Berikut hasil kajian dan temuan DPD KNPI Minahasa di lapangan:

  1. Ada sarana irigasi yang sudah tidak ada, dan bahan ada yang sudah hilang. Masalah ini membuat para petani kesulitan dalam mengolah lahan persawahan.
  2. Padatnya pemukiman membuat para petani kesulitan dalam mengairi sawah karena jalur irigasi sudah tidak ada airnya. Dan juga sampah yang menutupi saluran Sungai Toubeke membuat petani tidak bisa mengairi sawah karena aliran sungai tersumbat oleh sampah.
  3. Meminta supaya tidak mengeluarkan ijin mendirikan bangunan (IMB), di kawasan hijau tersebut dan bahkan di wilayah yang lain yang sementara ditimbun supaya ditinda tegas oleh pemerintah. Dan kalau bisa ada papan (Plang) larangan tegas dari pemerintah.

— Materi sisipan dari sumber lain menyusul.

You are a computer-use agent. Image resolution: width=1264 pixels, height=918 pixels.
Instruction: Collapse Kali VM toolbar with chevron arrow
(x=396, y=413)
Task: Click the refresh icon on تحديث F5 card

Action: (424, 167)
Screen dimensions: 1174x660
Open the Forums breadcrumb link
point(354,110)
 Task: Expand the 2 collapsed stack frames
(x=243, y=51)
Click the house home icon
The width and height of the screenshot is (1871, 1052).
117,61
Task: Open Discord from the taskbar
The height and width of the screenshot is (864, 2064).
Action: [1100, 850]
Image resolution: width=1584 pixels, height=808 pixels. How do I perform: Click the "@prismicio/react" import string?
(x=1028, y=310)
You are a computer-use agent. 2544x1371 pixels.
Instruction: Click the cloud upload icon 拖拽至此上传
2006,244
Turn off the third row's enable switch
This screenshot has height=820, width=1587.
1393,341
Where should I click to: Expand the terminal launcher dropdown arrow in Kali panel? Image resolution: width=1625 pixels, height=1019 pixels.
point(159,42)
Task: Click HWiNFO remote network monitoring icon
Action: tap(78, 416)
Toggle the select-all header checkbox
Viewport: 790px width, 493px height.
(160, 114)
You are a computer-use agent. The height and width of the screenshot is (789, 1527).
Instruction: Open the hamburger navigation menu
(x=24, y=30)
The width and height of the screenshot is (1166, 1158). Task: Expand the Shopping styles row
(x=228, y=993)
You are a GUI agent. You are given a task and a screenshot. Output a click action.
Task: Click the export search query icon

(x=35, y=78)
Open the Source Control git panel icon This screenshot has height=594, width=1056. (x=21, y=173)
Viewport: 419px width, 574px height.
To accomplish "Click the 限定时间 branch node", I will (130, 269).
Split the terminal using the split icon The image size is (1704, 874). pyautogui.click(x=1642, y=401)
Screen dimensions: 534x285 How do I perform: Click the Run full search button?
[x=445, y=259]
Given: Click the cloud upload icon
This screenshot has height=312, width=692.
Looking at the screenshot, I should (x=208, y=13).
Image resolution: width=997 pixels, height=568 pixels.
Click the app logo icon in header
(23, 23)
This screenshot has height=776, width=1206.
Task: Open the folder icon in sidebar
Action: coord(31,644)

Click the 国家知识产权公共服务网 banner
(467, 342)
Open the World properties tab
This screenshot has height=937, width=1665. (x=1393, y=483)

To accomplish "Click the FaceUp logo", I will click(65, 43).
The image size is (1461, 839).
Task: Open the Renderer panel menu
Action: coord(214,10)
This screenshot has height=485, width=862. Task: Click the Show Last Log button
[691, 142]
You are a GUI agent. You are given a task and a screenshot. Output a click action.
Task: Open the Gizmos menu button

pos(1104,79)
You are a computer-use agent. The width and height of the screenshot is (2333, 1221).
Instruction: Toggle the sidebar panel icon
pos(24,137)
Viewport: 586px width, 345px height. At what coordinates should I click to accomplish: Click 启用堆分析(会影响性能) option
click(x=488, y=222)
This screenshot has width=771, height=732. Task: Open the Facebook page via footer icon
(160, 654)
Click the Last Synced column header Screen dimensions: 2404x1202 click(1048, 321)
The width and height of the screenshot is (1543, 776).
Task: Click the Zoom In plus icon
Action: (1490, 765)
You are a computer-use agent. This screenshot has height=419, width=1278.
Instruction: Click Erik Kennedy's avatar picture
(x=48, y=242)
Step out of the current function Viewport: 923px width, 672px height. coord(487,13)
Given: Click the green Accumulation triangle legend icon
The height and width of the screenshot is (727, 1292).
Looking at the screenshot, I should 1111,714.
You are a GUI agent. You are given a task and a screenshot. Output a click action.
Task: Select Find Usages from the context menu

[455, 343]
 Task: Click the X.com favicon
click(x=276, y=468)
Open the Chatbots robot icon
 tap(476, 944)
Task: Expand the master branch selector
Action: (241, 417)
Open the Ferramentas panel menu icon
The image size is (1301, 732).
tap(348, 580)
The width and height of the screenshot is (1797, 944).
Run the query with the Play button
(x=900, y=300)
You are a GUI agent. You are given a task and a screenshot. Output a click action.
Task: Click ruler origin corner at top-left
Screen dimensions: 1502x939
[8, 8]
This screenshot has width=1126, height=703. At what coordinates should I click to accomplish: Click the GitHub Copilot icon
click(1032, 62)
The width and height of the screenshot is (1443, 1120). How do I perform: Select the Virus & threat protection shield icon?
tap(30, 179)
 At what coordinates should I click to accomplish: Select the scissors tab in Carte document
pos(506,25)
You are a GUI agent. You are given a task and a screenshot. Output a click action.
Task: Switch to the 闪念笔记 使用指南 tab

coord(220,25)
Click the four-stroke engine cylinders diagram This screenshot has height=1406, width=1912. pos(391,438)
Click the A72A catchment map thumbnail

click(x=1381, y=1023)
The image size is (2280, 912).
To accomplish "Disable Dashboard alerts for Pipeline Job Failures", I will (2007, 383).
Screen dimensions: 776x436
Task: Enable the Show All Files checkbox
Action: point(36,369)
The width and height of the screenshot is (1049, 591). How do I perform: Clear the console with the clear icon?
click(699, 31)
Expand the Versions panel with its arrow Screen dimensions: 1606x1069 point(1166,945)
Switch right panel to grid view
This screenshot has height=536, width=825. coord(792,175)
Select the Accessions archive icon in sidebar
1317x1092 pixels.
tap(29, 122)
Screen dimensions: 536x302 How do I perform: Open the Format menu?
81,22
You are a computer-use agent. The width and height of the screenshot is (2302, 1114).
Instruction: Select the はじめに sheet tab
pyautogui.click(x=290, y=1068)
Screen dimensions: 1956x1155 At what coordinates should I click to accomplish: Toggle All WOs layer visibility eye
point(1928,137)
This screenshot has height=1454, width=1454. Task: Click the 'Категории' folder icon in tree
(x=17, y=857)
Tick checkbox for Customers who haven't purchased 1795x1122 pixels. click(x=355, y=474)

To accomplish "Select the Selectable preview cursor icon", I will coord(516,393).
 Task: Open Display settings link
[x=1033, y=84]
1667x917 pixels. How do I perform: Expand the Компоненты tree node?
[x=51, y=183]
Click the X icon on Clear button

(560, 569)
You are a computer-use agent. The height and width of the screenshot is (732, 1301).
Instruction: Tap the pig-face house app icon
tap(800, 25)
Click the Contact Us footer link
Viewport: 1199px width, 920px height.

  4. Ada beberapa lahan persawahan sudah dibuat kapling dan info dari Lurah setempat, beberapa waktu lalu ketika berkonsultasi, bahwa ada sawah yang sertifikatnya sudah dirubah menjadi lahan pekarangan supaya IMB bisa keluar. Hal ini tentunya bisa mempermudah para pengembang supaya alihfungsi lahan bisa dipercepat. Kami mencurigai bahwa ada sekelompok orang diwilayah ini yang dengan sengaja demi kepentingan mereka, memanipulasi data supaya mempermudah pengurusan IMB nantinya digunakan untuk membangun rumah dilokasi persawahan yang dimaksud.
  5. Ada pengembang yang sampai sekarang masih melakukan reklamasi dan tidak ditindak oleh pemerintah setempat. Sebagai contohnya diwilayah Tataaran I Lingkungan III jembatan menuju ke lokasi persawahan sudah selesai dibuat meskipun tidak ada ijin dari pemerintah setempat.
  6. Menurut Peraturan Pemerintah No. 41 Tahun 2009, area sawah berkelanjutan tidak diperkenankan untuk direklamasi atau dialihfungsikan, apalagi bila lahan tersebut masih produktif dan terdapat jaringan irigasi sekunder dan tersier di wilayah tersebut, dalam hal ini dimana ada Sungai Toubeke yang sampai sekarang masih mengairi area persawahan seluruh Tondano Selatan dan sebagian Tondano Barat.
  7. Kami meminta semua pihak supaya bisa mengantisipasi alihfungsi lahan yang sudah mulai tidak terkendali, dampak berkurangnya/hilangnya area persawahan di wilayah Tondano ini nantinya bukan hanya akan dirasakan oleh masyarakat kita sendiri tapi juga generasi yang akan datang.
  8. Kami minta agar Pemda lewat anggota legislative segera membuat Rencana Detail Tata Ruang Kawasan (RDTK) segera diperdakan agar jelas tidak ada warga yang dengan sembarangan membangun rumah dikawasan hijau.